_YOUR OBJECTIVE_
With the images set aside, retype every record below character for character.

Screenshot grounding data
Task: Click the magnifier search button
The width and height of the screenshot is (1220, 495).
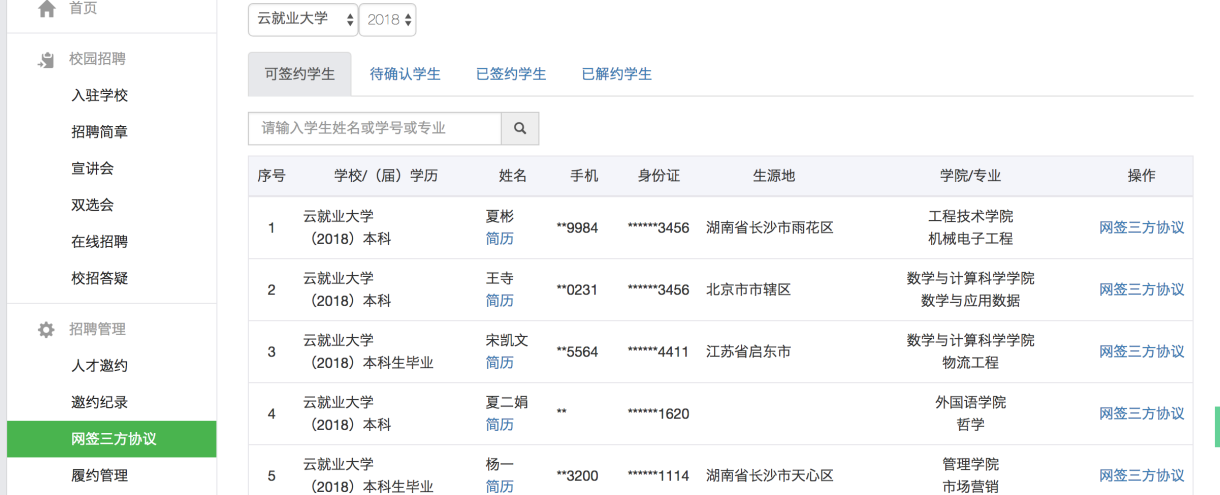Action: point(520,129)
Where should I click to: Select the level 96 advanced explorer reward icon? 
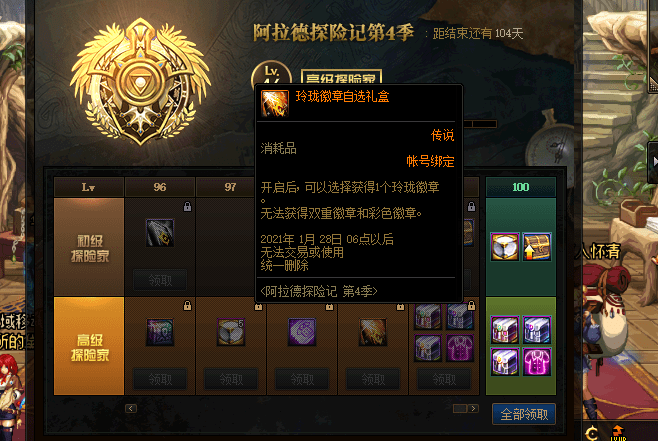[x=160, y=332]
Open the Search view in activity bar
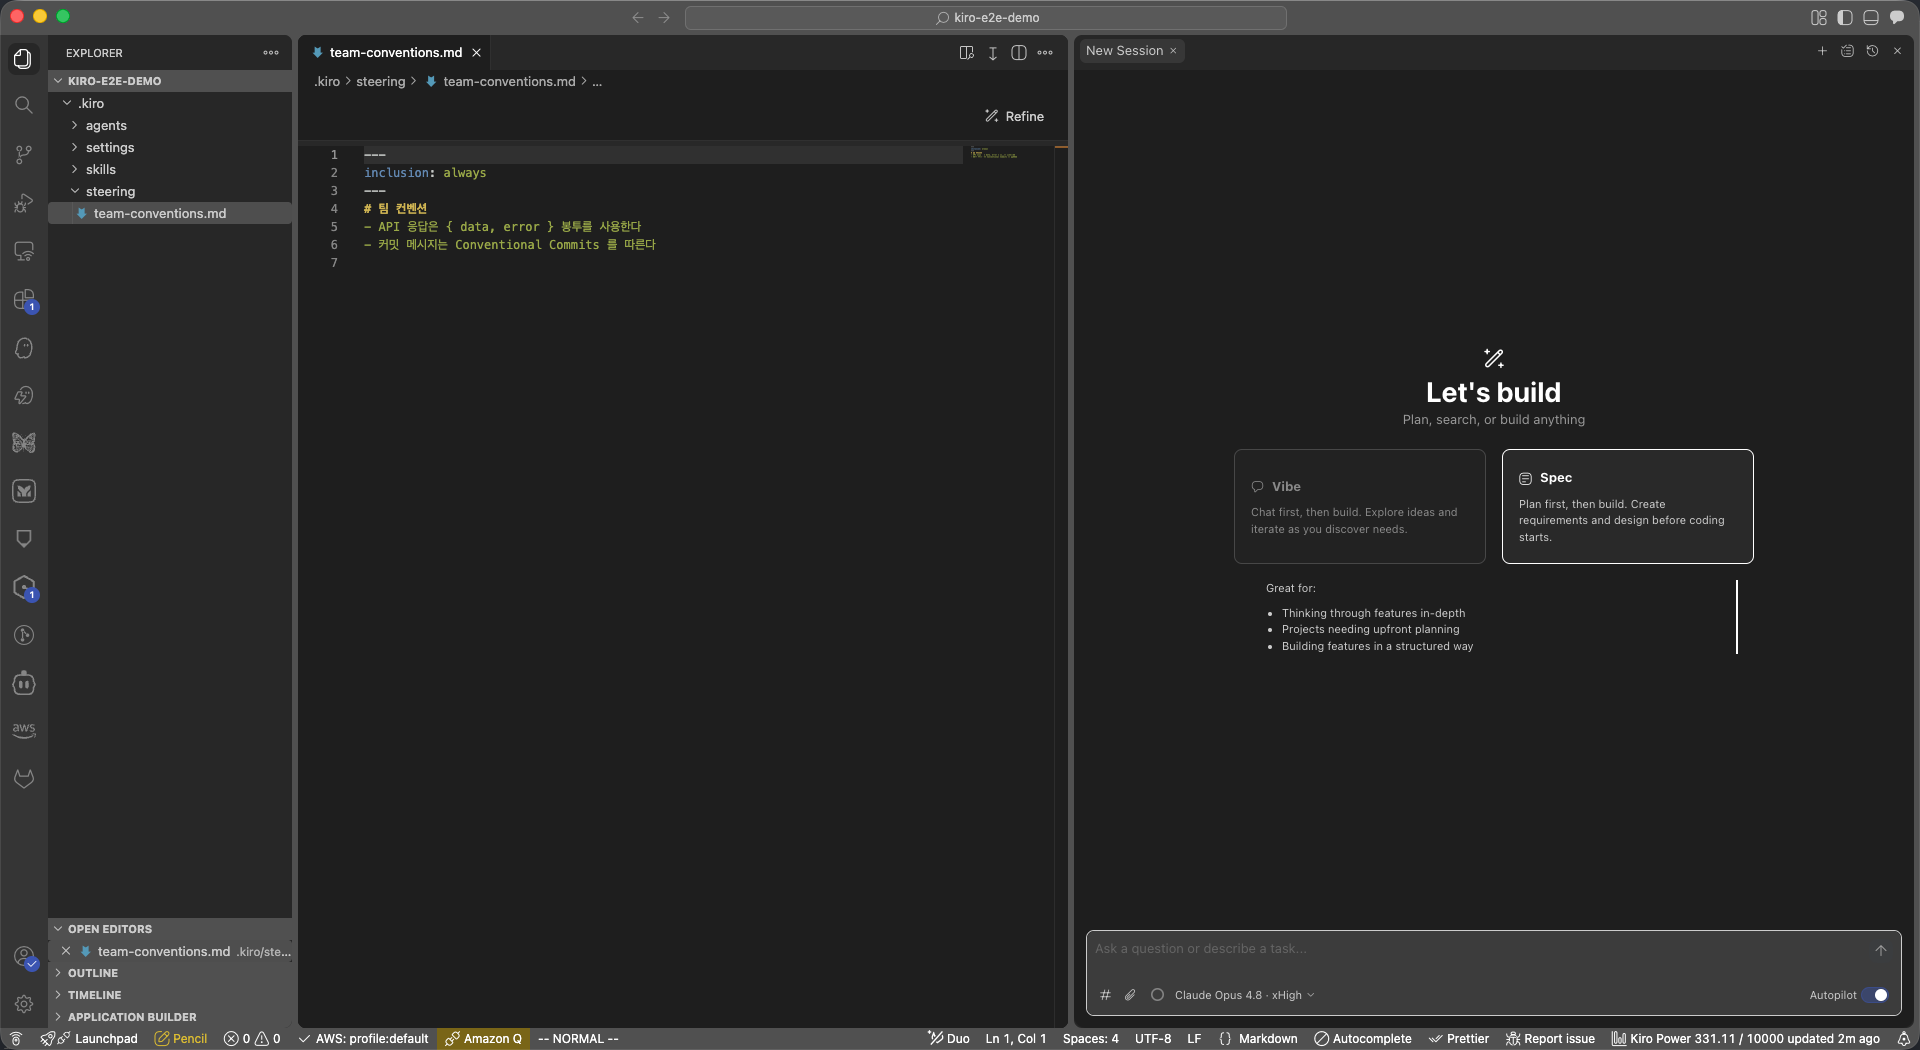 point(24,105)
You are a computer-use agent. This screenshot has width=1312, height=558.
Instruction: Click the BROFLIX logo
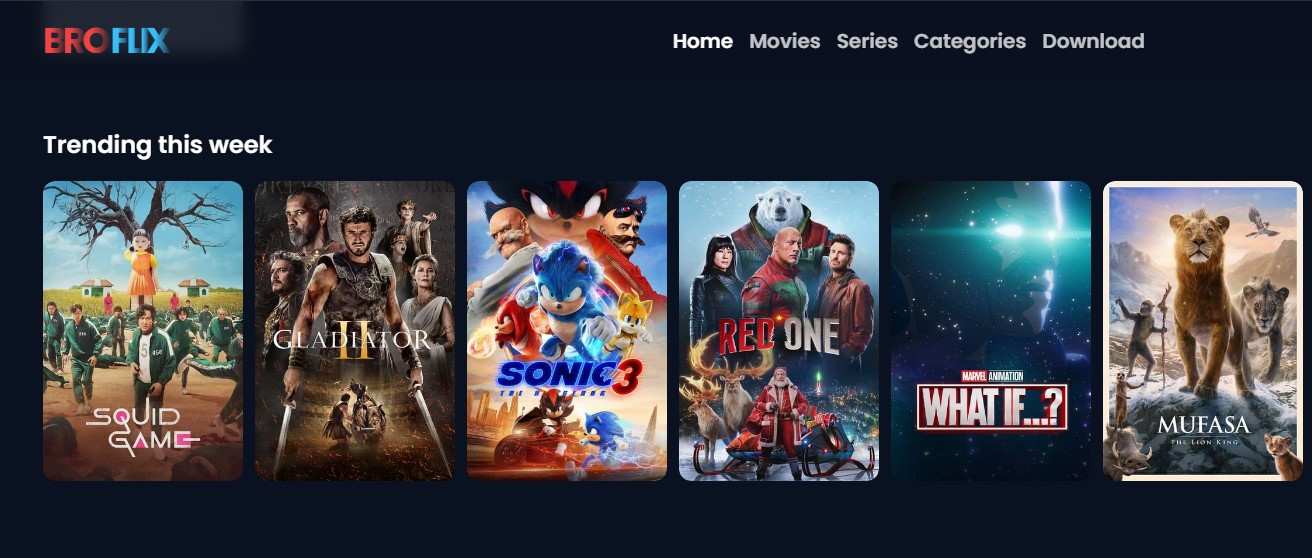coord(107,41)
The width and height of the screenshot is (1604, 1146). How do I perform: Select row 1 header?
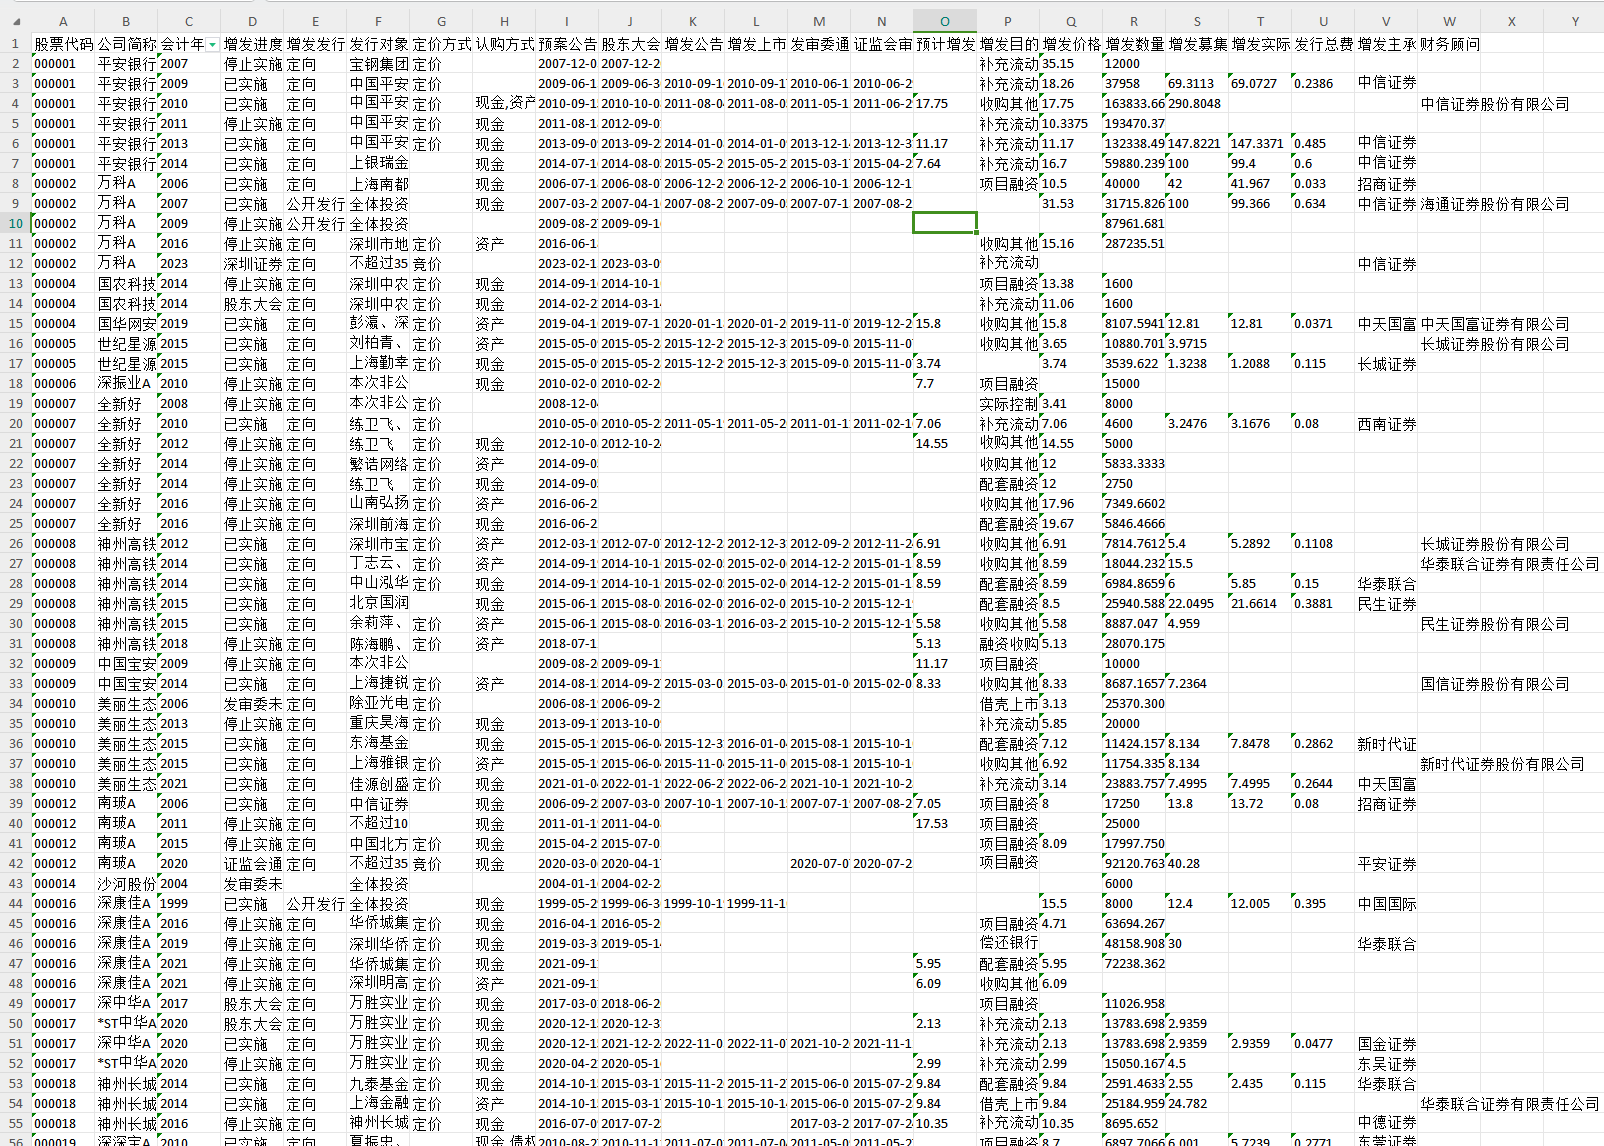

_PROBLEM SOLUTION_
Task: Click the magnifier search button
The width and height of the screenshot is (1220, 495).
Action: point(520,129)
Where should I click to: Select the level 96 advanced explorer reward icon? 
[x=160, y=332]
Open the Search view in activity bar
 point(24,105)
You are a computer-use agent. This screenshot has width=1312, height=558.
Instruction: Click the BROFLIX logo
coord(107,41)
The width and height of the screenshot is (1604, 1146). How do I perform: Select row 1 header?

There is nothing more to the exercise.